I’m an old-school fantasy RPG gamer, and I’m rather appalled at the way D&D 5e has proliferated “dark-vision”. Virtually every major ancestry has it except humans. The old game had “infravision” for underground dwellers and “ultravision” for nocturnal creatures. I say ditch it all for “darksight”.
Darksight is for deep underground dwellers only: dwarves and goblins and such. Gnomes, halflings, and others may sleep in holes in the ground, but they aren’t adapted to full life in darkness. They and elves, orcs, and other surface dwellers who are nocturnal or otherwise more active at night merely have superior low-light vision that rarely makes a difference in play.

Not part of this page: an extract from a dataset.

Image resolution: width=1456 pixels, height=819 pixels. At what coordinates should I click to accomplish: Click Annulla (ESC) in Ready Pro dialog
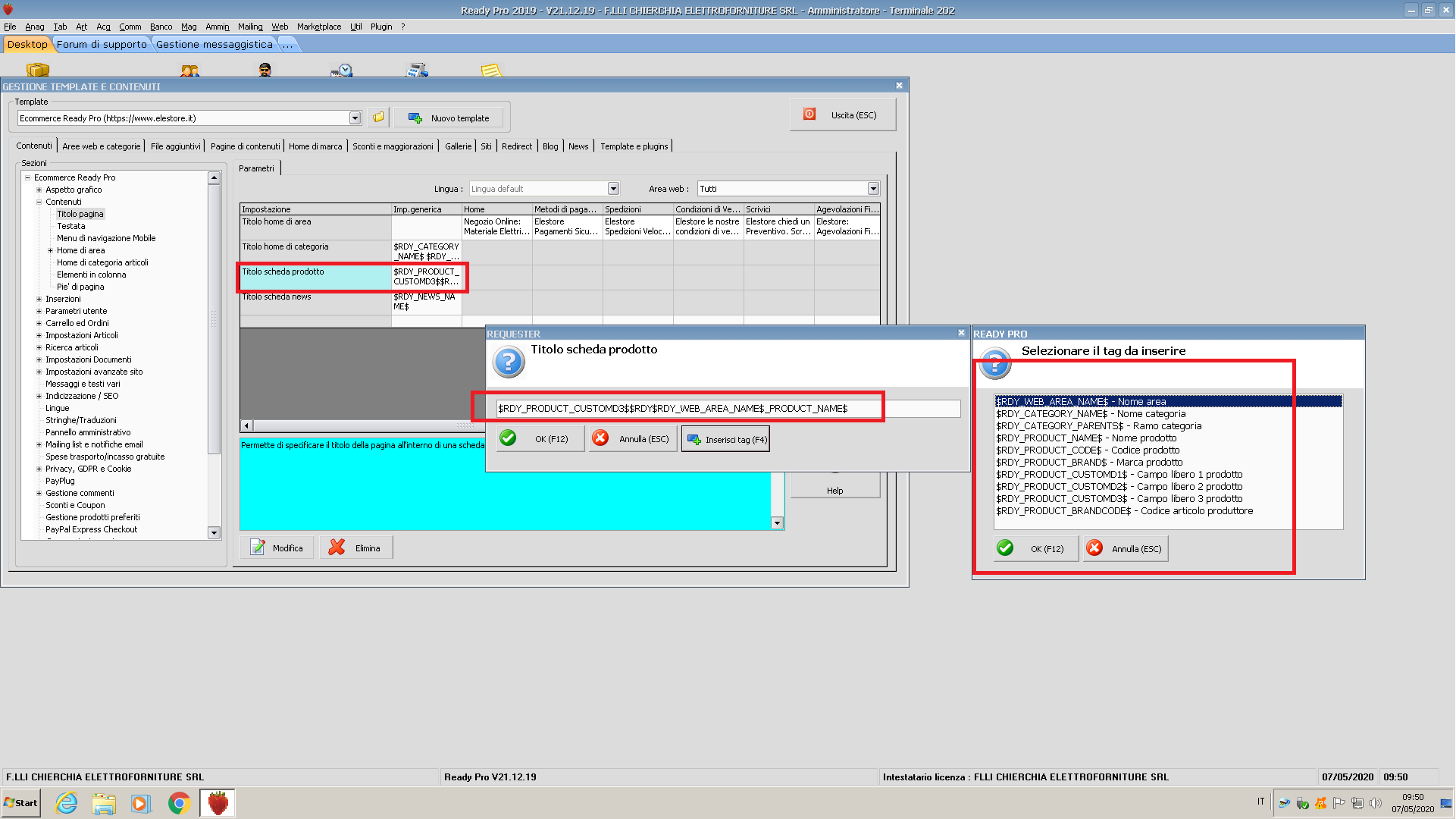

After 1 round adjusting to darkness, you can see heat in grayscale at 60 feet. You detect objects as well as reptiles, undead, and constructs only within 5 feet, via your body heat, since they have none. You can’t read writing.
Darksight, on the other hand, allows you to see in complete darkness. A living body gives off enough heat to see as by candlelight but not in color. Each person added to a room makes it slightly brighter. But since it is heat you’re seeing by, you cannot read ink-written materials or see the contents of paintings and such. For this reason, dwarves tend to carve runes and figures into the walls of their underground halls rather than paint them or decorate with elaborate tapestries.

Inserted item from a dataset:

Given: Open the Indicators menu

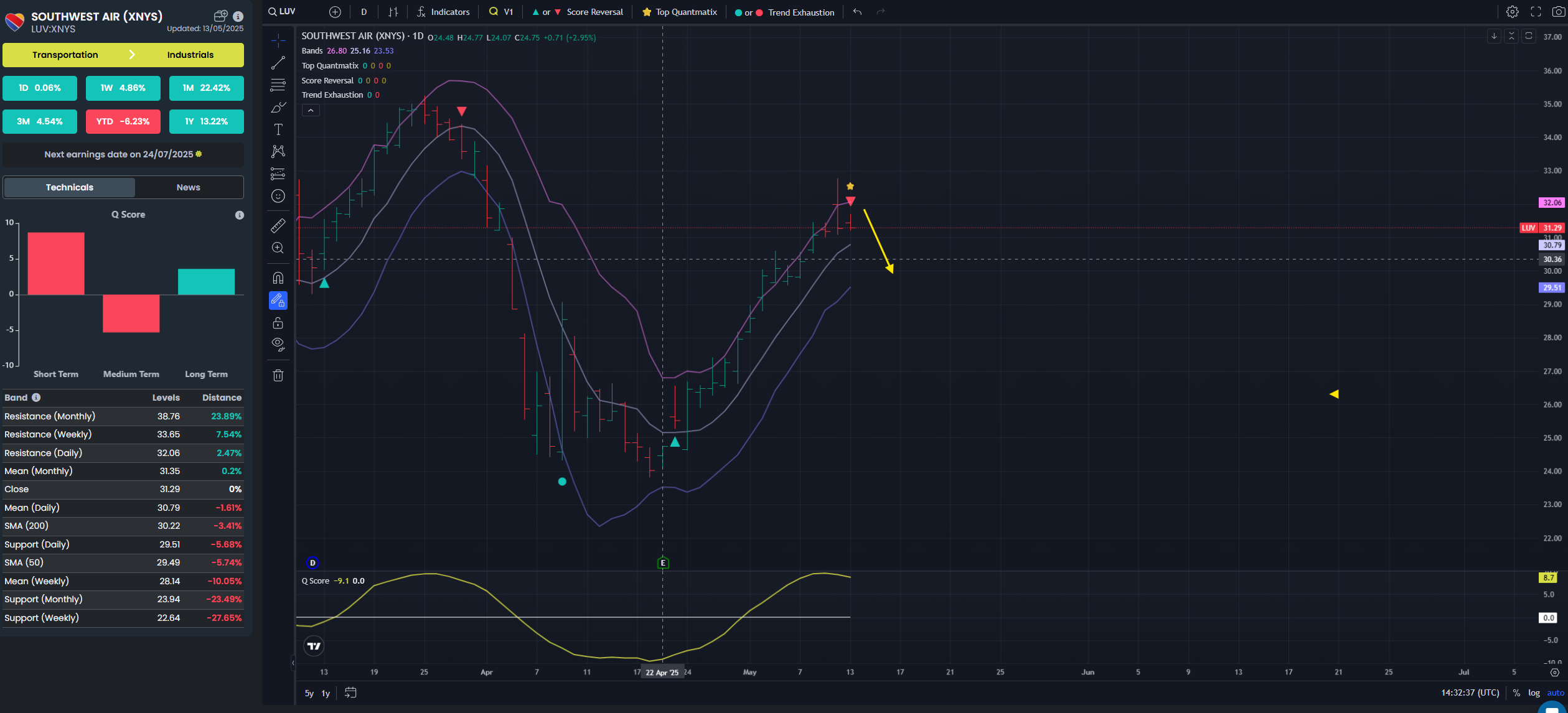Looking at the screenshot, I should [443, 12].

Moreover, any vision checks, such as searches, should have disadvantage. Heat-vision is great for maneuvering thru space in darkness, but light still has big advantages. Also, heat-vision is negated when you are in the radius of an actual bright light source, such as a torch.

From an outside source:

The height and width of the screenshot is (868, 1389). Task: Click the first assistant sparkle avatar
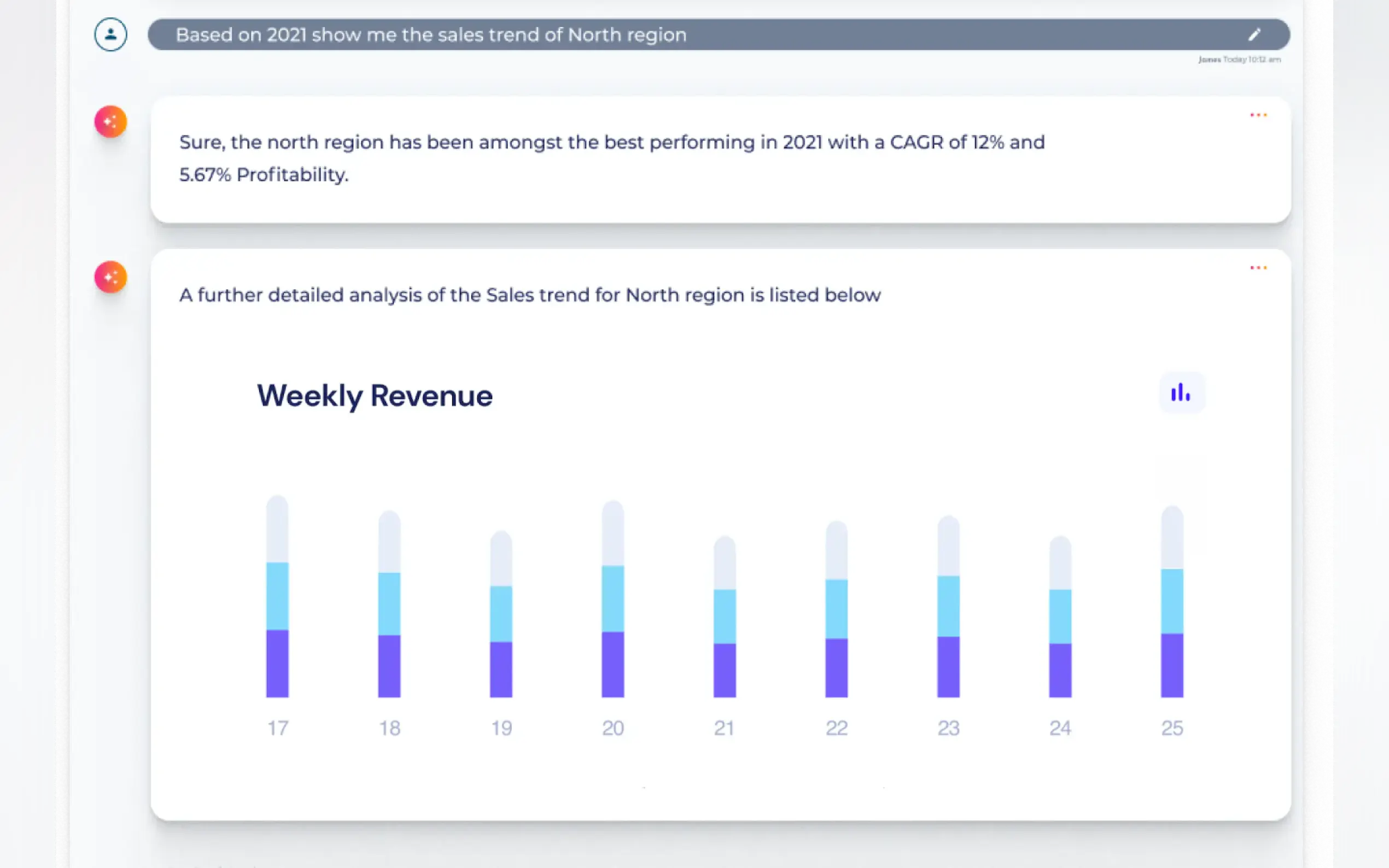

Undead creatures, of course, do not give off heat (not even from decay, as they magically don’t decay; zombies are an exception, since they’re actually animated corpses). Incorporeal undead are therefore invisible to heat-vision outside the “candlelight” of living bodies. Corporeal undead–mummies, wights, vampires–are, like reptiles, the same temperature as their surroundings and can’t be seen any better than furniture and such.
Undead themselves can see in the dark, of course, as they have magical vision, since they often don’t have working eyes. This might be the same as “true-sight” (or whatever other magic you decide allows one to see thru illusions, invisibility, and such, as well as darkness).